Published: 24th May 2017
Believe it or not. He was accorded the role of a visiting faculty at NLSIU at the young age of 25!
Rahul Singh, an assistant professor of Law at NLSIU and an authority on competition law, about the kind of things he has done in the field of law and his game-changing time at Harvard Law School
Rahul Singh was among the best graduates from National Law School of India University (NLSIU), Bengaluru — by far the best law school in the country, where he was awarded four gold medals for exceptional academic excellence, including ‘Best Student’. He continued his rise to excellence at his next alma mater — Harvard Law School, where he graduated with a Master of Laws (LLM) degree and was a Myer Dana and Etta Dana scholar. It was no surprise then, that at the young age of 25, Singh was accorded the role of a visiting faculty at NLSIU.

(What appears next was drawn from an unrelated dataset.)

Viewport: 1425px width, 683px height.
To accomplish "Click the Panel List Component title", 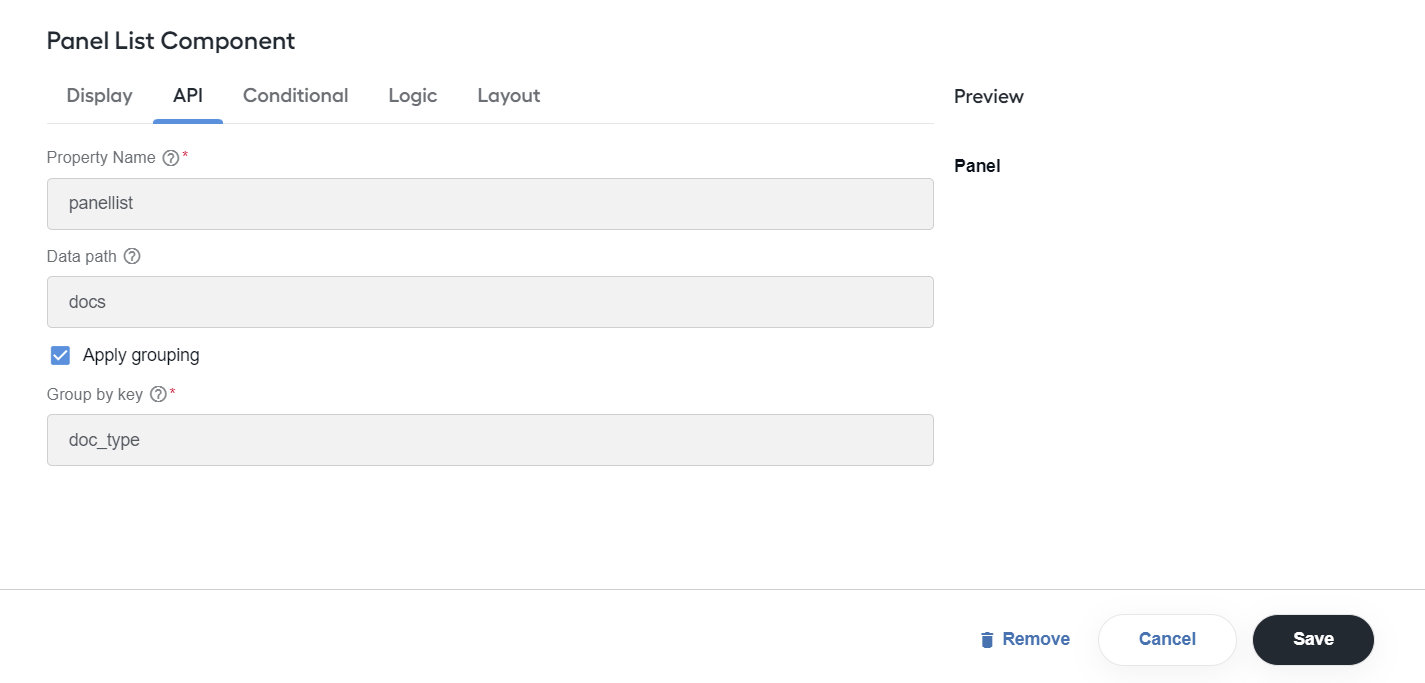I will (x=171, y=41).
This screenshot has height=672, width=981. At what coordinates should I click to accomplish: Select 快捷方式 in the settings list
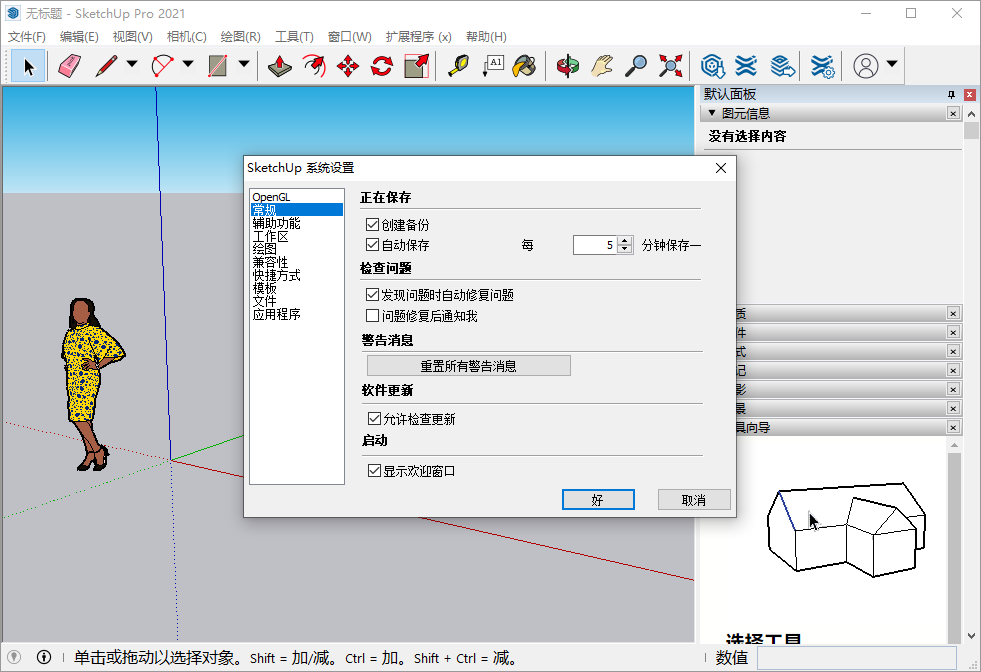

Since then, Singh has constantly inspired students with his teaching, as well as his exploits in corporate law. Prior to joining NLSIU, he was working in corporate law in New York. Speaking about his decision, the 37-year-old says, “I had taken some classes at Harvard and had quite enjoyed it, and since then, I have always been interested in teaching. Also, NLSIU had an urgent opening at the time, and it made sense to go to a familiar place. So things worked out for me.”
Right laws: Rahul Singh has published numerous articles on Indian competition law
Singh, who teaches for the Master’s Programme in Public Policy, is currently an assistant professor of Law at NLSIU, a counsel at Trilegal (an Indian law firm), and a legal consultant for Google, having previously worked in the same role for Flipkart. If you’re wondering how any one person can actually do all of that and still be a killer professor, it’s simply because he’s drawn to the law in a way few people are.

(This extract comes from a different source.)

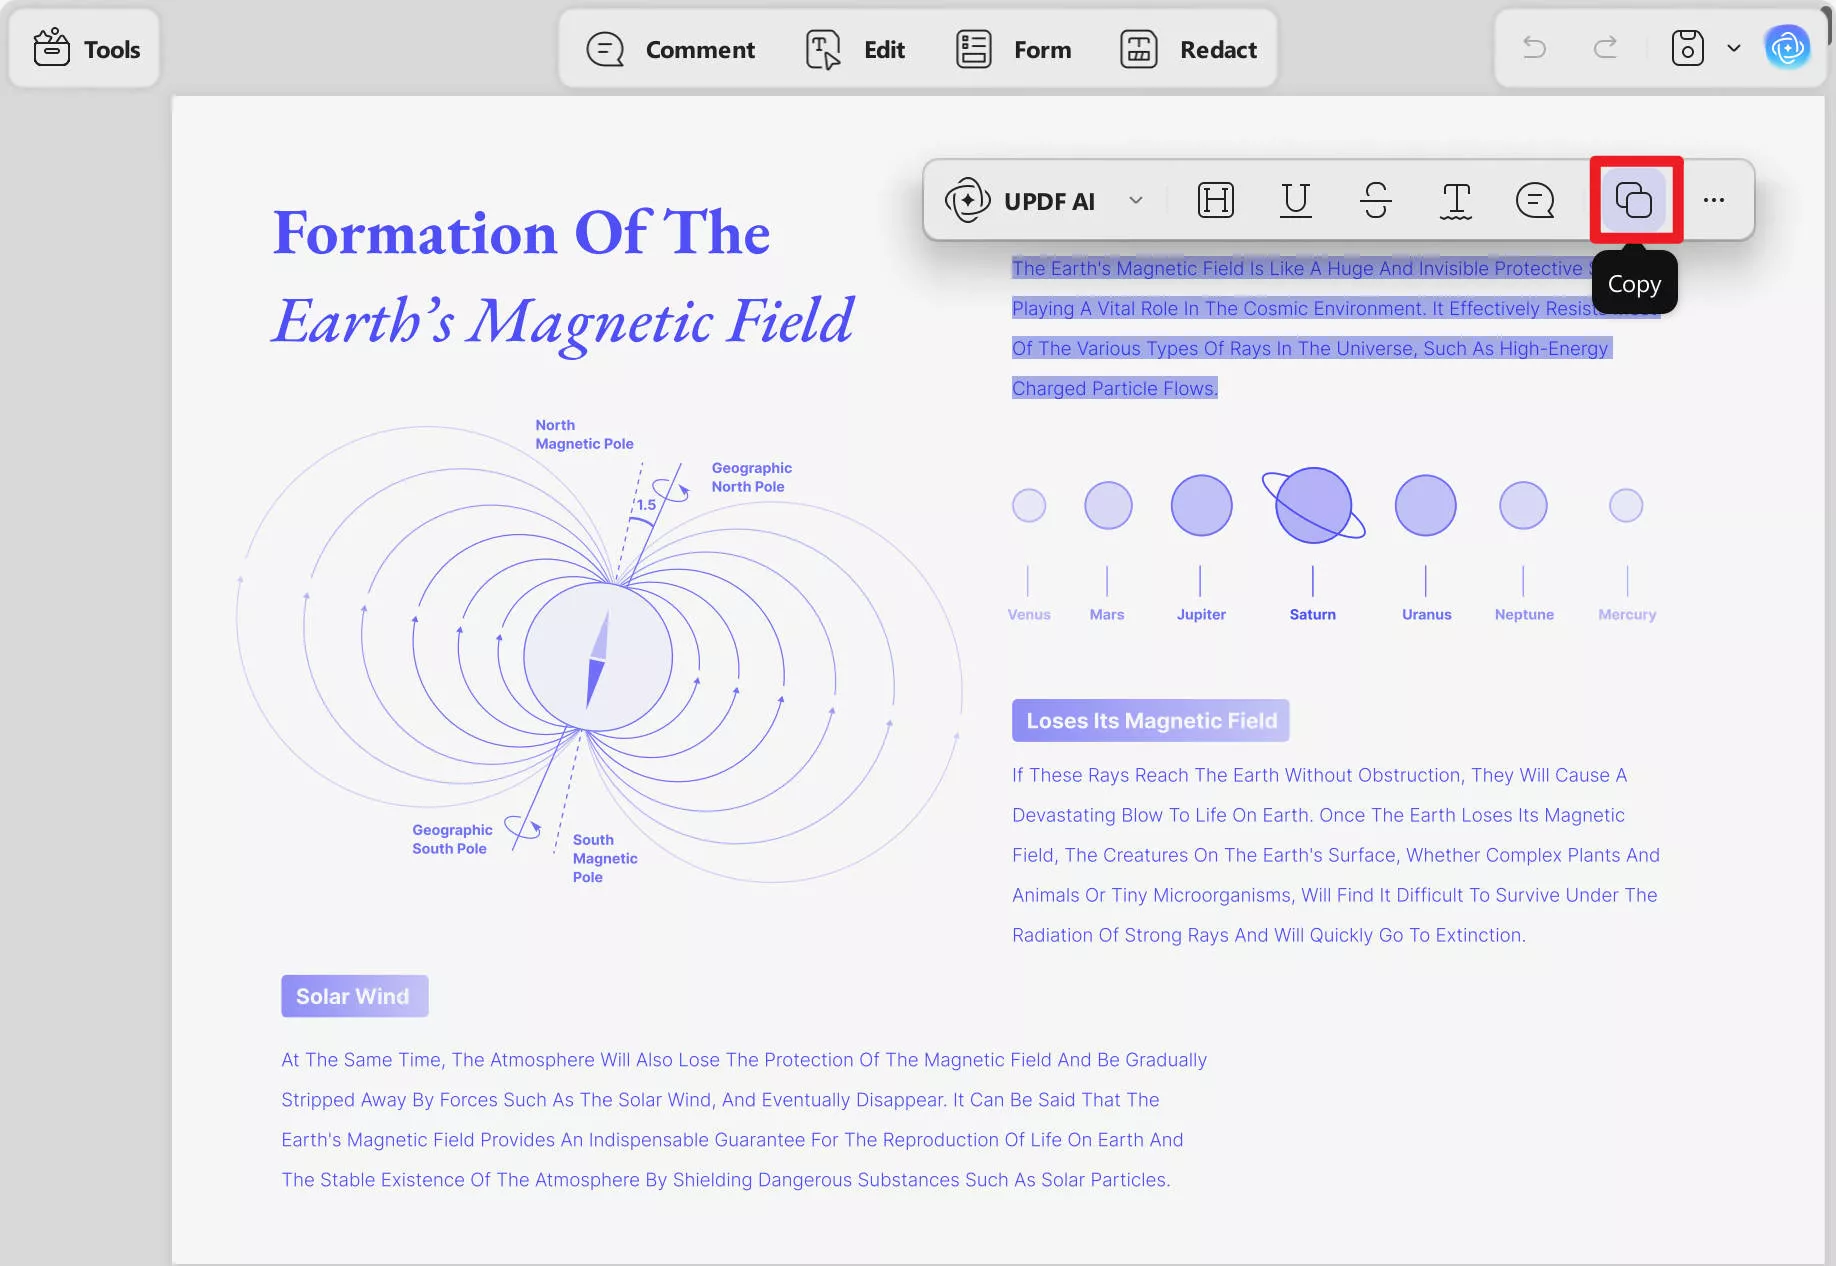Open the Form mode
The height and width of the screenshot is (1266, 1836).
[1014, 49]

The subjects that he teaches include Competition Law and Policy, Regulation, WTO and Jurisprudence. He is an authority on competition law, and also serves as the director of the Institute of Competition Law and Economics at NLSIU. In case you’re wondering what Competition Law is all about, here’s the layman’s lowdown: Competition law is formulated to prevent monopolies and ensure competition in the market by keeping in check such acts by firms which might be deemed anti-competitive.
I had taken some classes at Harvard and had quite enjoyed it, and since then, I have always been interested in teaching
Rahul Singh, Assistant professor of Law
Unlike a lot of his peers who have chosen to specialise in other more traditional areas of the legal practice, Singh was drawn to Competition Law like a moth to a flame. “I have done a lot of work on it. Recently, I contributed to a long article for the Oxford University Press, called the Journal of Antitrust Enforcement. It was a great moment for me when the Australian Apex Court cited my article,” he states, proudly. That’s not a moment that too many Indian lawyers can boast of, no matter how many years they have been practising members of the bar.
His work in this chosen field of expertise, one that he constantly pitches to his students during his time at NLSIU, has been recognised by people across the legal spectrum and from way beyond, in some rare cases. Singh is a member of the Competition Commission of India’s Advisory Committee on Regulation. He has published numerous articles on Indian competition law, mostly in foreign journals.
His work in this chosen field of expertise, one that he constantly pitches to his students during his time at NLSIU, has been recognised by people across the legal spectrum and from way beyond
He has also been a visiting professor at other institutes, including the University of California at Berkeley (USA), University of Florida Levin College of Law (USA), Deakin University (Australia) and the Indian Institute of Management Bangalore. The field of competition law, in which Singh is an authority, is quite a niche. “It’s a relatively new area and only about 10 to 15 jobs are available in this field every year,” informs Singh.